On 14.02.2012 19:33, Juha Manninen wrote:
> 2012/2/14, Sven Barth<pascaldragon at googlemail.com>:
>> Am 14.02.2012 06:45, schrieb Carver413:
>>> doesn't generics more or less duplicate the class every time you use it
>>> with
>>> different type, and if so would this not cause alot of bloating ?
>>
>> Yes it does. So for embedded systems "use with care" ;)
>
> Oh, that is bad!
>
> C++ templates generate lots of duplicate code.
>
> Java's generics do not because it is just "syntactic sugar" allowing
> the compiler to check types which IMO is enough for most purposes. You
> don't need ugly type-casts but code-generation is not affected.
> Perfect.
>
> I know Delphi's and FPC's generics are different but I believed the
> compiler is clever enough to use the same class when possible. For
> example, in all cases where objects inherited from TObject are stored
> in a container, the same container could be used.

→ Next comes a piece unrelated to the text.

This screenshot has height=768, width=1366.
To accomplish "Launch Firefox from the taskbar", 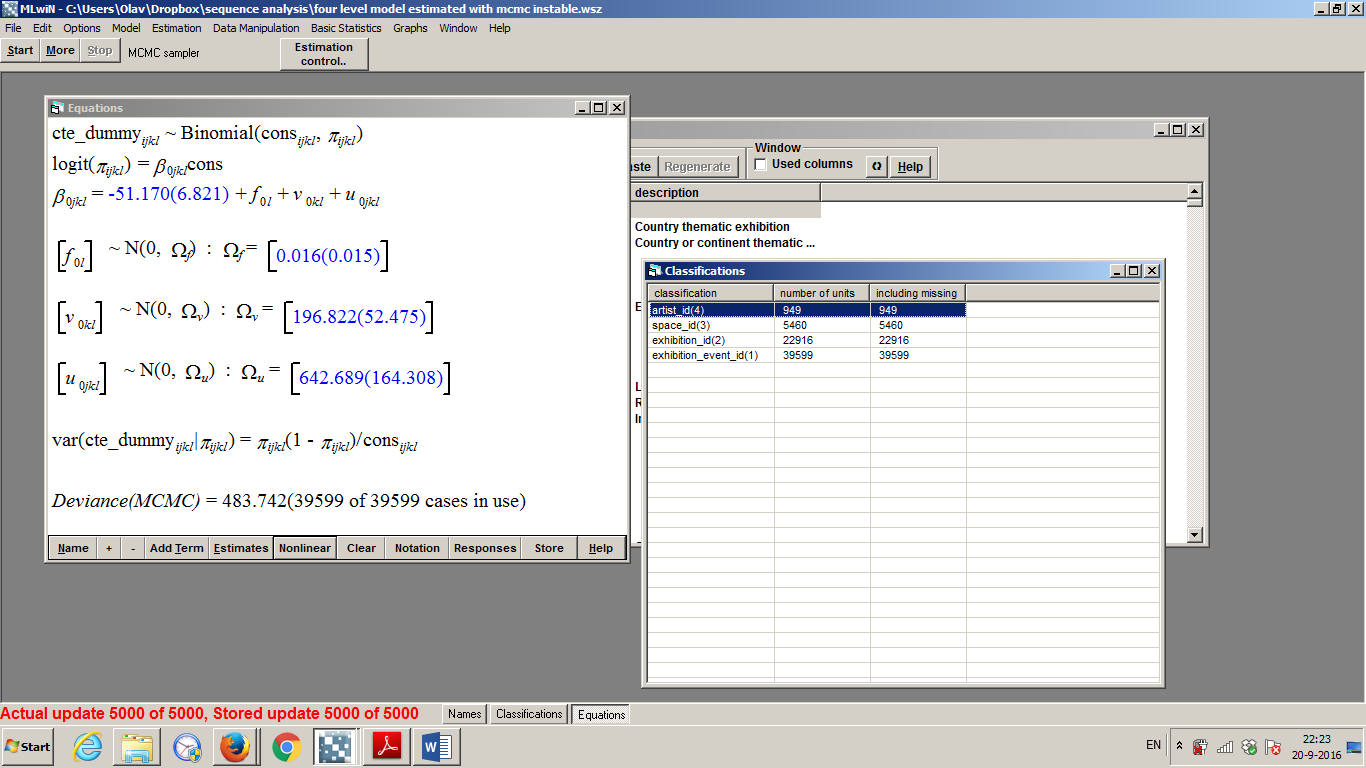I will [235, 746].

Such logic unnecessarily complicates the compiler. Generics are already 
troublesome enough.

> This indirectly answered another question I had in mind: Does a
> generics container for a char or integer use the minimum needed amount
> of memory?

If the container uses thinks like "SizeOf(T)" (where T is the generic 
type parameter) and such then it does use the least amount of memory. A 
specialization is basically a reparsing of the generic as if T was the 
specialization type all along.

> I guess it does when a new instance of the container class is generated.

Sorry, but I don't understand what you mean here.

As long as one knows of the disadvantages of generics there is no 
problem in enjoying their advantages.